(Task input begins)

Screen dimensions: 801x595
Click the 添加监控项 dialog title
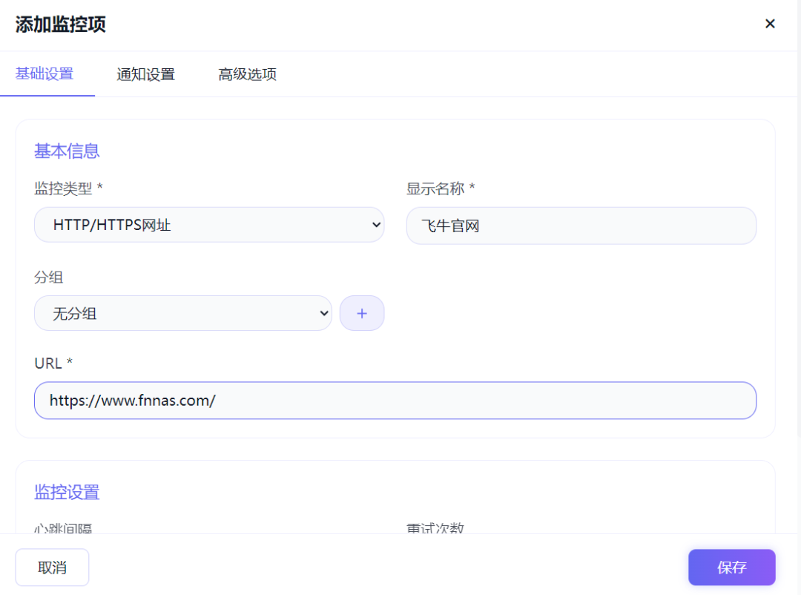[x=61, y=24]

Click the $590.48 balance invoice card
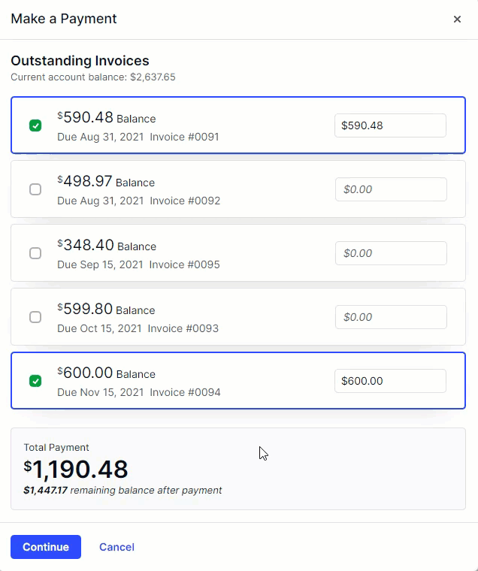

(Task input ends)
(Task input begins)

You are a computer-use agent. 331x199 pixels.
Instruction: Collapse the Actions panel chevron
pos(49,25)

(Task input ends)
(Task input begins)

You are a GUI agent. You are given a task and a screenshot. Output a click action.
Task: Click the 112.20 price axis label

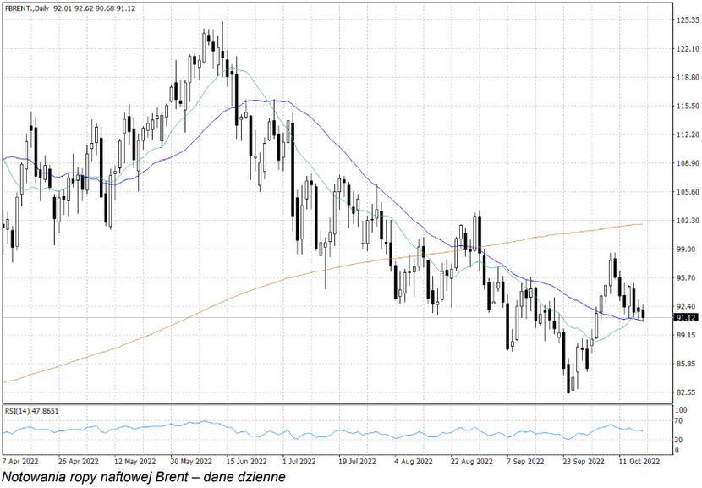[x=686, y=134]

(Task input ends)

→ Task requirements
Scan the entries above and work out how many lines include the word "agent"; the reply is that number alone.

→ Response for this exercise
2